I was reading an introduction to Turkish grammatical structure from 1992 and was surprised to find there (after the usual 6 + instrumental) the eighth case called equative. The writer, Jorma Atilla, described it as an ambiguous case which can express things like ´according to/on behalf of/by´ and which is marked with -ce (plus its all vowel harmony variants, of course). The following examples were given:
Mahkemece verilen karar sizi de bağlar. (agent of a passive clause, which I thougt was always expressed by a postposition structure)
Gençler arkadaşça davranıyorlardı.
Parçaları aylarca beklemek zorunda kaldık.

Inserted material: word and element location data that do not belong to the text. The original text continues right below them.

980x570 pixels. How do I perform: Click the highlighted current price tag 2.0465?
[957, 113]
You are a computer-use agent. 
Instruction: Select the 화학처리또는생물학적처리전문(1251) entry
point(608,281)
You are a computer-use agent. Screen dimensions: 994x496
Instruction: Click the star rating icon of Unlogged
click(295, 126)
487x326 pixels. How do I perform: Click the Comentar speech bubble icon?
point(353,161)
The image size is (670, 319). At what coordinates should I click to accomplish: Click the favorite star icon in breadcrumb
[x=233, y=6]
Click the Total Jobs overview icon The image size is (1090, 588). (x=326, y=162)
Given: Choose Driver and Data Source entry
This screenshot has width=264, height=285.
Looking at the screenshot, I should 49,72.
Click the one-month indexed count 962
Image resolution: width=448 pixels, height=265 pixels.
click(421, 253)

It´s no big deal. The border line between word derivation and inflection is not a clear one in any language and some endings may just carry characteristics from them both. But it still made me think of the various things in Turkish which are expressed by -ce. I don´t know if the following are from the same origin - probably not - but the outward similarity is confusing to a learner:
1. -ce makes adverbs from adjectives (iyice ´well´, güzelce ´properly, beautifully´ and nouns (çocukça ´childishly´. It makes an agent in passive voice. It´s used in numerical expressions (haftalarca önce ´weeks before´ and names of languages derived from names of people (İngilizce) plus in other adverbial expressions like bence and böylece.
2. -ce is a diminutive marker, as it modifies adjectives: güzelce ´quite good´, genççe ´rather young´
3. -ce seems to be a usual last-two-letters in verb inflection, too. The -ince-gerund of a verb describes an action just prior to the main verb: o gelince kalkarım ´when he comes I shall get up´. Added to a dik-participle -ce denotes ´so long as, the more´: o güldükçe, ben de güldüm. And I´m sure that´s not all of it.
I guess what is described in 1. is close to what the writer ment with Turkish equative.
And finally the question. What is the question? Ok, the question is Isn´t this confusing?